The resulting free energy profiles are shown in Figure 5. All three compounds show close agreement between profiles for the AA and UA models. Only in the case of methanol is there a discernible difference in the net transfer free energy, and that difference (0.4 kcal/mol) remains smaller than the thermal energy k_BT. It should be noted that the depth of the interfacial minimum (1.2 kcal/mol) is preserved. The profile for ethane changes only in that the interfacial minimum disappears, but the depth of that minimum was about 0.2 kcal/mol, hardly significant at room temperature. Last, the free energy for transferring a water molecule between the aqueous and alkane phases shows no noticeable difference between the two alkane models. From these results, it is expected that the thermodynamics of inclusion of all-atom compounds into the membrane will be unaffected by switching to the united-atom representation of the lipid tails. In particular, the hydrophobicity of the hydrocarbon core should be preserved in a quantitative manner.

Figure 5.

Comparison of free energy profiles for water–dodecane transfer of small molecules, using C27r (solid lines) and C27-UA (dashed lines) for the alkane phase. Free energy was conventionally taken to be zero in the water phase. Color indicates the permeating molecule: black, ethane; red, methanol; blue, water.

Conclusion

We describe an empirical model, C27-UA, that complements CHARMM phospholipid headgroups with an implicit-hydrogen description of the hydrocarbon chains, either saturated or containing one cis double bond. The united-atom hydrocarbon model was developed as a coarse-graining of C27r alkanes and alkenes, by effectively reproducing all-atom torsional free energy surfaces. Because parametrization was based only on simple, nonlipid model compounds, a significant degree of transferability is expected, in particular with respect to lipid headgroup and acyl chain length and saturation. C27-UA can therefore be used directly for any type of phospholipid for which C27 parameters are available, except those containing trans or polyunsaturated chains. Considerable performance improvement can be obtained, while preserving the structure of bilayers and retaining full compatibility with the all-atom CHARMM force field, making this model a useful compromise for many applications for which an explicit description of alkane hydrogens is not specifically required.

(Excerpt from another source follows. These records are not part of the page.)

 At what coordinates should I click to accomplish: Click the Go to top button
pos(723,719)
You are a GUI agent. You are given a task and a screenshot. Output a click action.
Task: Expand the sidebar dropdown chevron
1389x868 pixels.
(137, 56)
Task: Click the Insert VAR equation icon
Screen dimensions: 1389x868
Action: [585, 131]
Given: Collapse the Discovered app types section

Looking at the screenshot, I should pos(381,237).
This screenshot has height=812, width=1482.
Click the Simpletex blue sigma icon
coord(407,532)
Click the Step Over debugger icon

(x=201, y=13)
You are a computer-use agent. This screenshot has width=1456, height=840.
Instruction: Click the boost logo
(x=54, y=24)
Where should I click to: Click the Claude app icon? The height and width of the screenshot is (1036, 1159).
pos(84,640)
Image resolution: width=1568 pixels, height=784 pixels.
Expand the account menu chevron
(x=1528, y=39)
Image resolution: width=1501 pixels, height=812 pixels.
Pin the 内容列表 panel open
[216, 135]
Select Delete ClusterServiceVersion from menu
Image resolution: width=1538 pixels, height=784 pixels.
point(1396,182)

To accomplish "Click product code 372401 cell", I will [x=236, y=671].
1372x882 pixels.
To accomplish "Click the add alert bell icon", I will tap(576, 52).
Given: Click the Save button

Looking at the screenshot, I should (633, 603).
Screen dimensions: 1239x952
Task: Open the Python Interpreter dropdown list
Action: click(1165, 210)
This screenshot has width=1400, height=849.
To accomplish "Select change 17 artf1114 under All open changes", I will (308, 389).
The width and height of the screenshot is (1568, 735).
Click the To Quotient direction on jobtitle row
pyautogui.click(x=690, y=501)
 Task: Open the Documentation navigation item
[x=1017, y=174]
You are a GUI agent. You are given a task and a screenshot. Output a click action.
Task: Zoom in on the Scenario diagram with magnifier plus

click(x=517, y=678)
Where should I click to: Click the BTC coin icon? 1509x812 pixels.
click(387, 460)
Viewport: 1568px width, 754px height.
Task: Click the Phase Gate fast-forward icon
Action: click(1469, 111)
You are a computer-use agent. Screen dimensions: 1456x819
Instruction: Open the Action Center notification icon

The structure of a C27-UA POPC bilayer was found to be similar to that of the equivalent all-atom system and in good agreement with known experimental observables such as electron density profiles and carbon-deuterium order parameters. Minimal deviation of the conformational preferences of united-atom chains with respect to the all-atom model are unavoidable given the simplicity and generality of the implicit-hydrogen potential. Comparison with experimental data suggests that such deviation remains within the accuracy of the force field as a whole. The energetics of interaction of small molecules in their all-atom description with united-atom or all-atom alkanes are virtually identical, suggesting that C27-UA is suitable for simulations of complex membranes involving interaction of lipids with nonlipid compounds, the latter being described by the standard, fully atomistic CHARMM force field.